Zwicker approached city administrators Tuesday morning to figure out a way to engage the public in the library location process, following Monday night’s emotional council meeting.
Zwicker was one of four council members who voted against moving the initiative forward. He maintained the initiative is unconstitutional.
The city must find a way to engage the public and still meet its contractual obligations with KCLS to build the libraries.
A number of options are on the table, according to Balcomb-Bartok, including giving voters a chance to vote on the library’s location. City Attorney Larry Warren said Wednesday that no decision had been made whether the vote would be advisory or binding.
The city has spoken “a number of times” this week with officials from the KCLS, said Balcomb-Bartok.
KCLS officials said mid-week they were just waiting to see where the City of Renton was going after the week’s developments.
“I have no idea what the implications are at this time,” Bill Ptacek, KCLS director, said Wednesday. “I thought we were on the same page, but I guess not.” Saying that it was hard to comment, Ptacek did not know if any development plans would stop on the downtown library or the new Highlands branch.
Warren said Wednesday that city “will have to sit down with KCLS and decide how we can satisfy them, if we can.”
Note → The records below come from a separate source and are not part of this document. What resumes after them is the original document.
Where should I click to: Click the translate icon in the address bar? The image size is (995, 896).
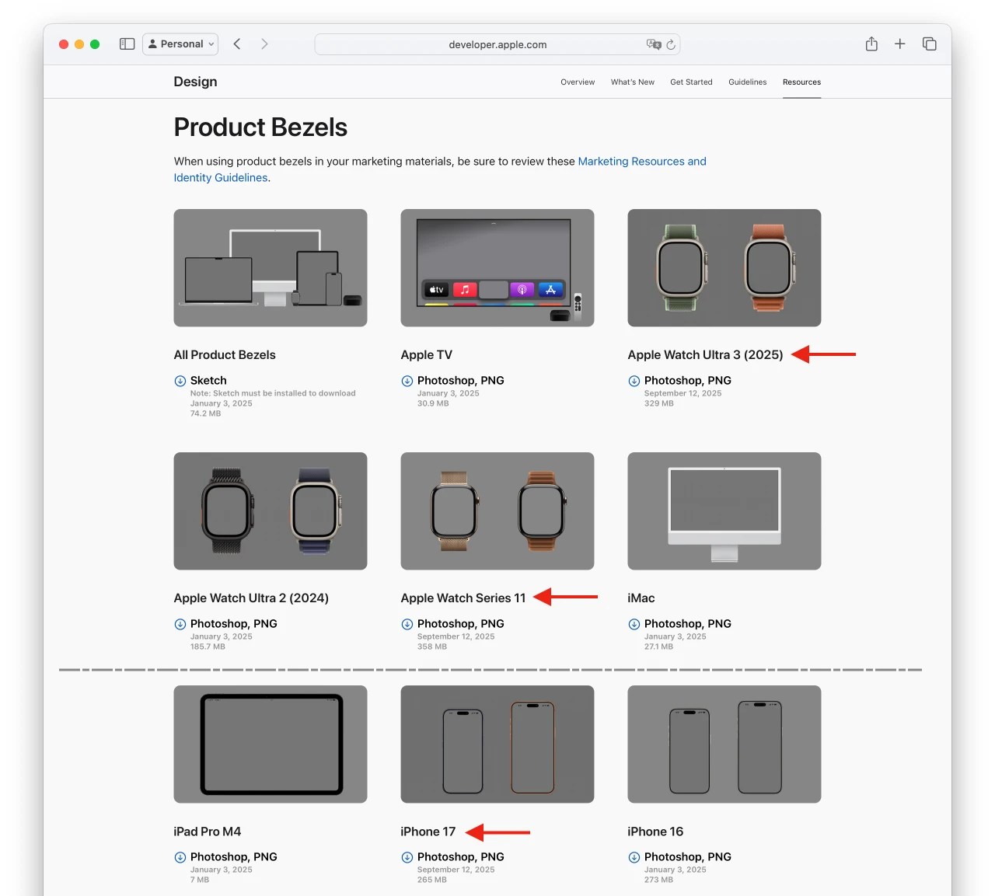pos(654,44)
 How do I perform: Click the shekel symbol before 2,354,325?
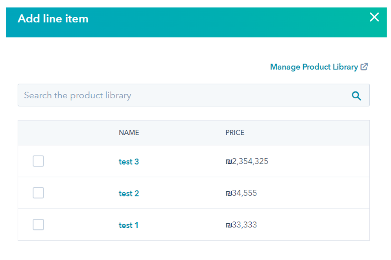click(x=229, y=162)
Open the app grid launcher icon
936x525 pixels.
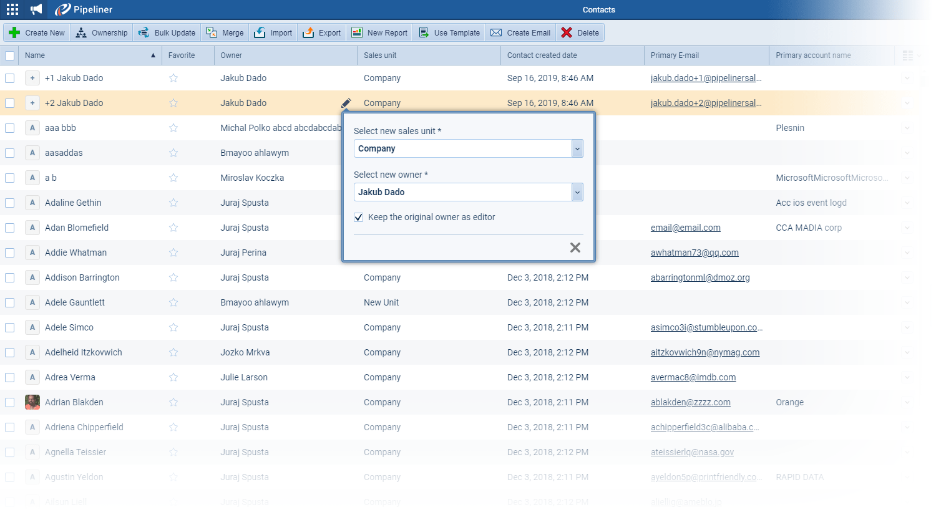click(12, 9)
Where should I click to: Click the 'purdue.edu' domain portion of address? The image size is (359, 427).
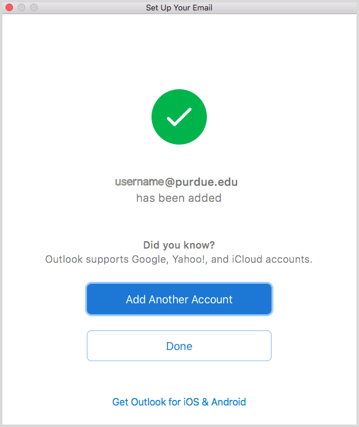(206, 182)
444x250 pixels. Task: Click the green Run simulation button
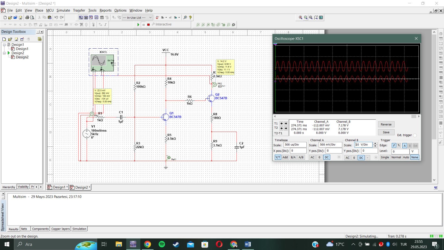(138, 25)
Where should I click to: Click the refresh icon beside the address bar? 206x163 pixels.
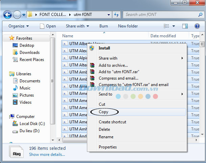(x=116, y=15)
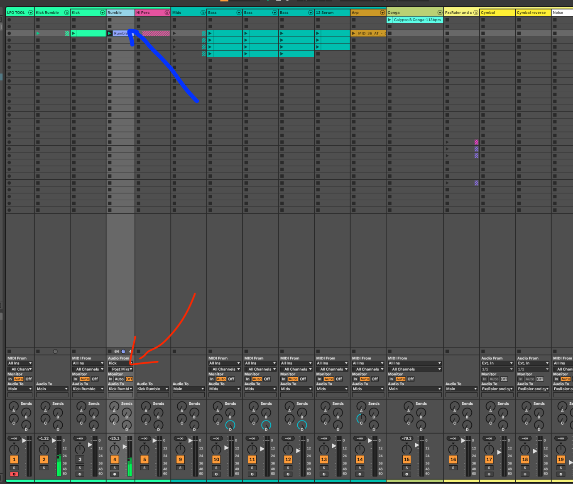Launch the Calypso B Conga clip
573x484 pixels.
pos(415,20)
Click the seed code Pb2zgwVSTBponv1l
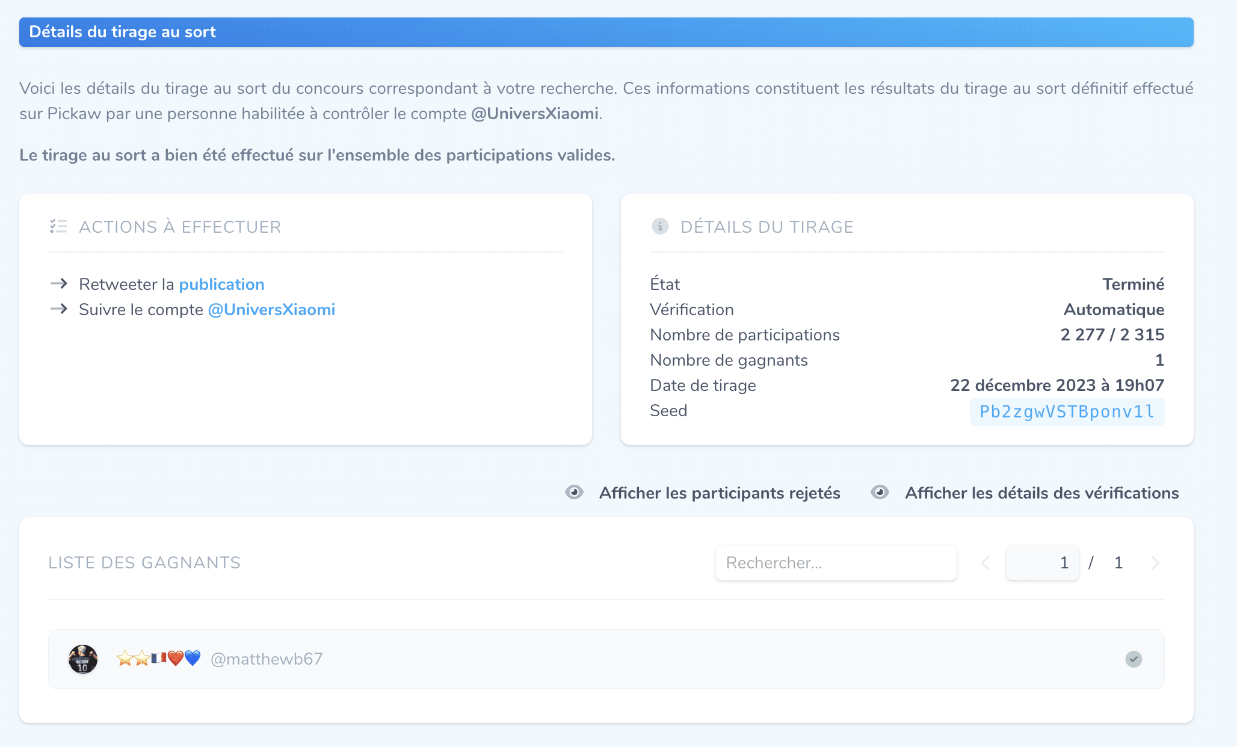Image resolution: width=1237 pixels, height=747 pixels. (x=1067, y=412)
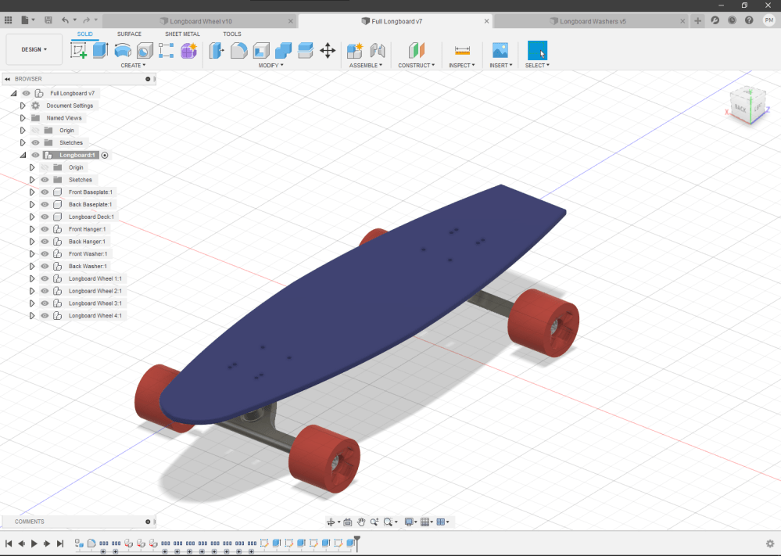Screen dimensions: 781x556
Task: Hide the Longboard Deck:1 component
Action: pos(45,217)
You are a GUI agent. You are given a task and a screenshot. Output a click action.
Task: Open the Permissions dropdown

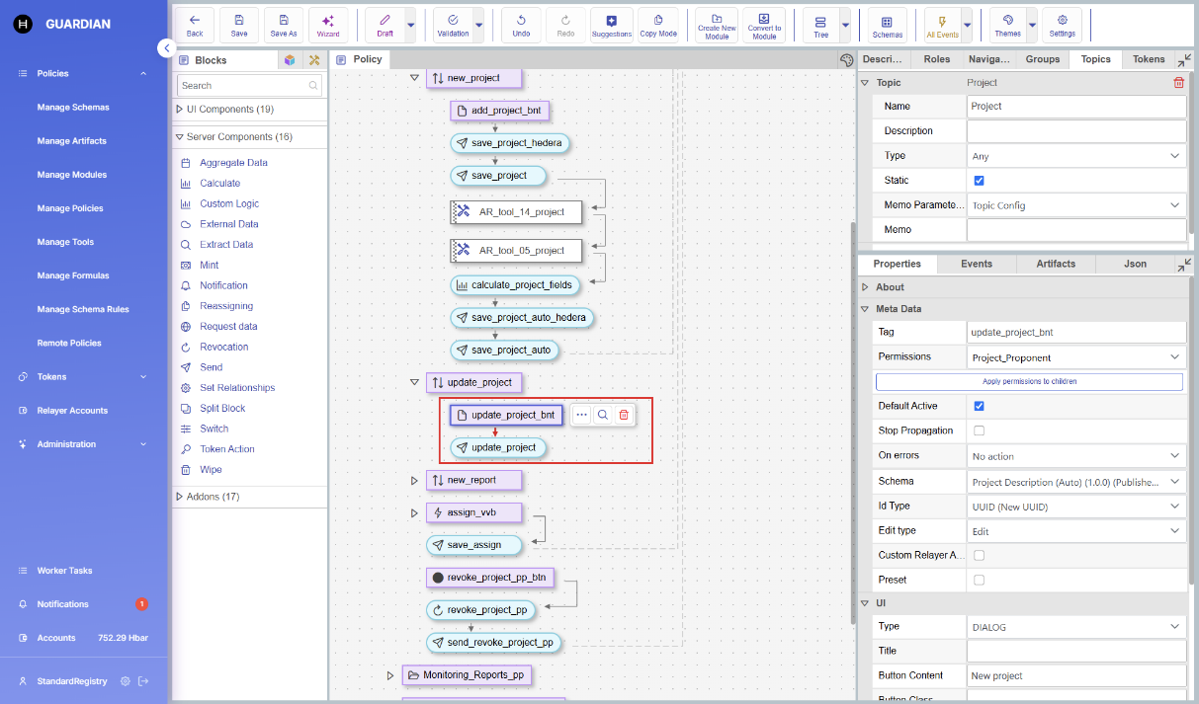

Warren, who called the initiative “fatally flawed” in a March 5 memorandum to the mayor, City Council and other administrators, told council members they had four options before them to handle the initiative. They could adopt it as is, put it to a vote of the people, refuse to act on it because of illegality or change the language and adopt it.
But Richard Stephens, the attorney representing the citizens’ initiative group, contends council members only had two options before them. Stephens cites state law that says the council must either approve the initiative as written or place it on the ballot to let the voters decide to set a new policy on library development.
Warren agrees that the action the council took is not part of the initiative process outlined in the Revised Code of Washington, the codification of all state laws.
Normally, those rules would apply, he said. “This is not a normal situation,” he said Wednesday.
There’s another law of the land in play, the Constitution.The city cannot “impair a contract,” he said, which he argues that either option in the initiative would do.
To do so, he said, is unconstitutional, which is the reasoning for his recommendation that the council not allow the initiative to move forward.
The citizens group had collected 6,383 signatures, enough valid signatures to put the matter before the City Council for further action.